NCSY Camp Maor was not the only NCSY summer program to honor Ari Kahn’s memory this summer. All of the 1,700 participants in the 21 programs were encouraged to participate in the “Ahava Pledge” where each NCSYer was encouraged to: (1) make new friends, (2) be nice to everyone, and (3) stick up for those who don’t have as strong of a voice as he/she has. Every participant received an “Ahava Pledge” silicone wristband in memory of Ari to help them remember the pledge they took and why they took it. Some of the programs expanded upon the “Ahava Pledge” and dedicated days of learning and chesed activities in Ari’s memory. NCSY Kollel dedicated their final Thursday-night mishmar program of the summer l’zecher nishmat Ari Kahn and specifically focused on learning achdut and ahavat chinam. NCSY Michlelet’s teen girls’ learning program learned source sheets teaching specific aspects of Ari’s ahavat Yisrael. The source sheets were prepared by Ari’s niece Ayelet Kahn, who was a camper on the program. After learning the source sheets in chaburahs, the NCSYers “filled out a form describing something new they learned, as well as something small they can take upon themselves based on their learning. It was very special and impactful,” explains Rivka Yudin, the director of NCSY Michlelet.

NCSY GIVE dedicated a week of chesed in Israel in Ari’s memory. GIVE NCSYers participated in medical clowning, assisted the blind, went on the One Family Walk, greeted a Nefesh B’Nefesh flight of new olim, painted a bomb shelter and kindergarten, and went to an amusement park with special-needs kids, all in memory of Ari Kahn, z’l. One NCSYer explained about the new olim that “We brought smiles to their faces in memory of Ari,” while another NCSYer said that “Just like Ari greeted everyone with a smile, we greeted all of the 95 new olim with smiles on our faces.” Erin Stiebel, director of NCSY GIVE, added, “Despite Ari being taken from us far too soon, his impact was so widespread and his mission was so clear: Love your fellow Jew and do constant goodness for others. We on NCSY GIVE took his message and ran with it.”

NCSY Camp Sports dedicated a morning of learning to the concept of “Love Ya Brother,” a phrase that Ari was known for, as he related to his friends as his brothers. Ari’s brother Avrumie joined the camp that morning and spoke about Ari, and then the NCSYers all took the “Ahava Pledge” and received their silicone wristbands.
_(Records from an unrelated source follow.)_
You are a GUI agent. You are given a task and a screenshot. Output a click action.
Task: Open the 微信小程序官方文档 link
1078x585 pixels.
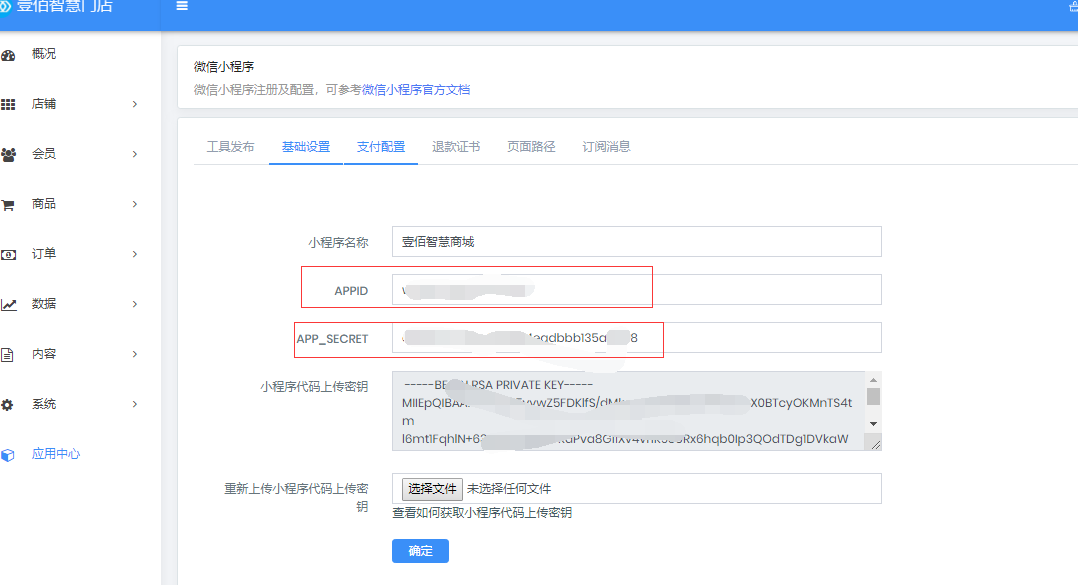[x=416, y=90]
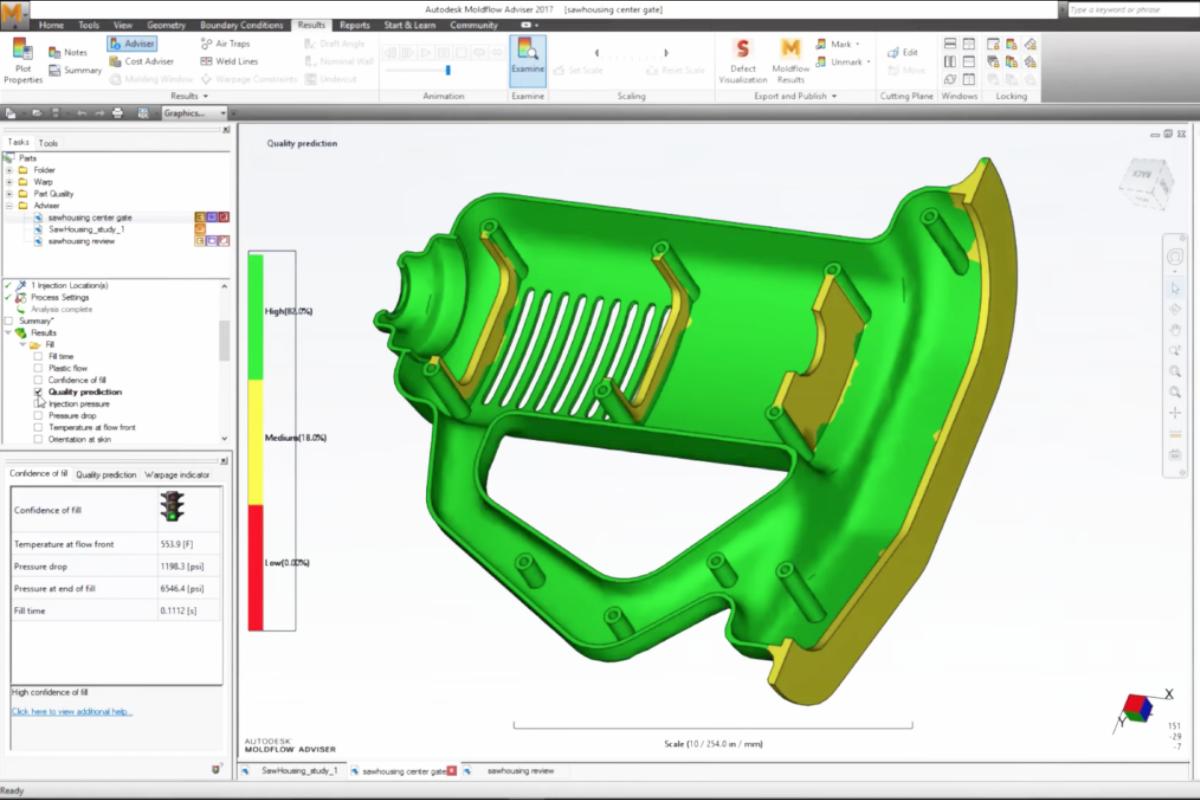Select the Adviser button in Results panel
Image resolution: width=1200 pixels, height=800 pixels.
(x=132, y=44)
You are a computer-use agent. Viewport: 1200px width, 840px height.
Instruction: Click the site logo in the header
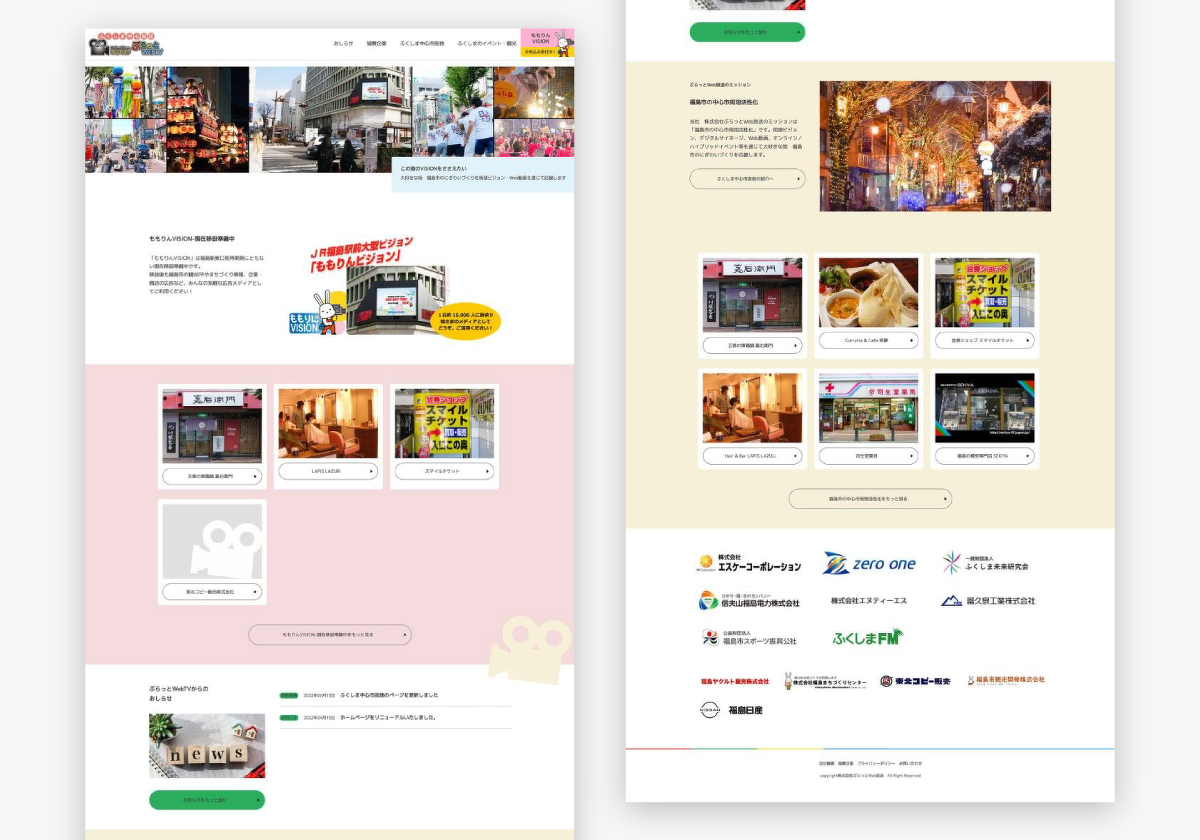[x=126, y=45]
Rabbi Jon Green, the director of NCSY Camp Sports, explains, “The remainder of the summer we spoke about truly loving your brother and finding ‘Love Your Brother’ moments all summer and beyond.”

The constant message was that much more impactful as Ari’s nephew Mordechai attended NCSY Camp Sports this summer. This concept of finding these moments of ahavat achim in our daily lives epitomizes Ari’s legacy, as Rabbi Green summed up beautifully when he said, “If you truly believe in the concept of ‘Love Ya Brother,’ then your program becomes more than a camp or summer experience; you become a family.”